Canada’s military needs to rally: Chief of Defense


OTTAWA-

The Commander of the Canadian Armed Forces is calling on the country to rally behind his military as he faces an unprecedented personnel crisis that he says threatens his ability to protect and defend Canada.

“We are here to defend our way of life, now and in the future,” Chief of the Defense Staff General Wayne Eyre said. “So we need a whole-of-society effort to help us get the armed forces back to where they need to be for the dangerous world ahead.”

The extraordinary call comes as Eyre and his subordinates struggle to fill approximately 10,000 vacancies at a time when the Canadian military is facing a growing number of threats and requests for help at home and abroad. foreign.

Earlier this month, the defense chief issued an order setting a new direction for the army after years of deployments and operations at breakneck pace, making recruitment and retention of personnel his top priority .

About one in 10 positions in the armed forces remain vacant after years of lagging recruitment rates and there is a growing shortage of non-commissioned officers and other mid-level leaders.

“We have to rebuild the armed forces, we have to bring the numbers back up,” Eyre said in an interview. “And we have to do it with a sense of urgency and priority because it affects our ability to respond around the world.”

Neither the order nor the retention strategy that accompanies it paints a clear picture of exactly why Canadians avoid recruiting centers or why the military has difficulty keeping troops in uniform.

The retention strategy instead emphasizes the need for better data on departures, while Eyre said military officers are “seized” with the same problem when it comes to recruitment.

The defense chief was quick to note that his organization is not alone in struggling to attract talent, with labor shortages across the country.

But the Canadian military faces unique challenges, starting with a reputational issue after reports of sexual misconduct involving senior leaders and concerns about the presence of right-wing extremists in the ranks.

Not all difficulties are self-inflicted. Some are due to the nature of military service. Most Canadian Armed Forces bases and wings are located in rural communities, while the majority of the country’s population lives in cities.

“Let’s face it: Petawawa is a little different from downtown Toronto or even Ottawa,” Eyre said. “But to create the required operational performance, we have to push people to Cold Lake, Bagotville and the coasts.

“So cracking that code – how to incentivize travel to those places – that’s the big challenge.”

An opinion poll conducted for the Department of Defense earlier this year found that most Canadians are reluctant to consider a military career.

“When asked if they would consider joining the CAF, young men were more likely than young women to say they would, but overall less than half of all groups generally indicated that they would,” reads a summary report.

“Both men and women were deterred by the idea of ​​having to leave their families and/or to move frequently, forcing them to uproot their families.”

The poll also revealed public concern about sexual misconduct and racism within the ranks.

Many of the recruiting and retention challenges are nothing new, and former commanders have deployed a litany of initiatives to address them.

These include everything from signing bonuses in certain professions to preaching the importance of diversity in the ranks and promising to root out inappropriate behavior.

These efforts continued under Eyre.

A new dress code significantly relaxes the rules on how troops look and dress.
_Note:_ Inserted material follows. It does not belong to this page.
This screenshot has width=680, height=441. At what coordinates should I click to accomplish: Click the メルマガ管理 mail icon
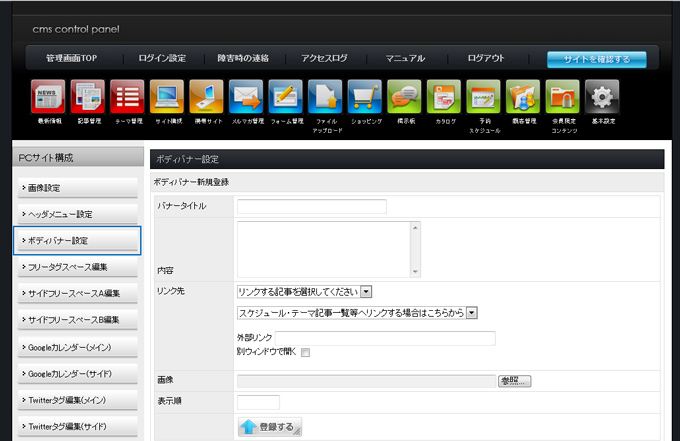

Despite some outside criticism, this decision was adopted by many members of the Armed Forces as long overdue.

“The walls didn’t come down and we didn’t lose our operational efficiency overnight,” Eyre said of the new gender-neutral dress code, which also allows long hair, nail polish for the first time. nails and facial tattoos in uniform.
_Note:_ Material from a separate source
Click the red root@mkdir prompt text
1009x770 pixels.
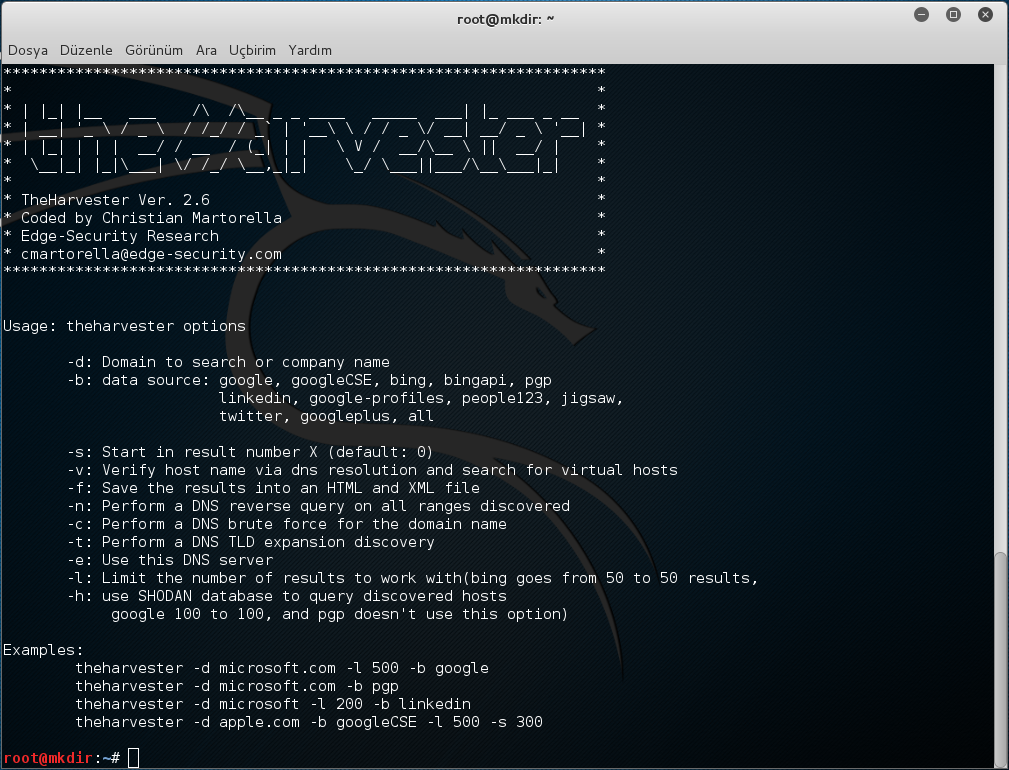[48, 758]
“I’m more concerned with: Can they fight? Are they fit? Are they following orders?”

Eyre opened the door to other changes, such as working remotely and relaxing the requirement that members must be physically able to perform their duties and deploy on a mission at all times as a condition of service. ‘use.

The defense chief said he was also working so troops could afford to live. This includes updating an allowance to offset the cost of living in more expensive communities, which has been frozen since 2009.

“The price of accommodation is skyrocketing,” he said. “But it’s more acute for our members because we expect them to travel across the country more frequently. And so fixing that is high on the list of things that need to be fixed.”

Eyre acknowledges that it has been difficult trying to change an institution with decades of established tradition – a tradition he has been steeped in for nearly 40 years. But he says he and the armed forces have no choice.

“It’s about adopting them, trying or experiencing new things,” he said. “Because the path we’re on, the stuff we’ve tried, it hasn’t worked out very well.”

Asked if such changes risk disabling the military’s traditional recruiting pool – of single white men – Eyre acknowledged the “paradox” that as the population grows, the traditional pool shrinks. .

But he says it underscores the need to embrace diversity, and that those who disagree with the changes are likely not the ones Canada wants in uniform anyway.

What Eyre says he needs is buy-in from the rest of the country, including an acknowledgment of the stakes involved.

“It’s not just the Canadian Armed Forces that have to worry about Canadian Forces recruiting.”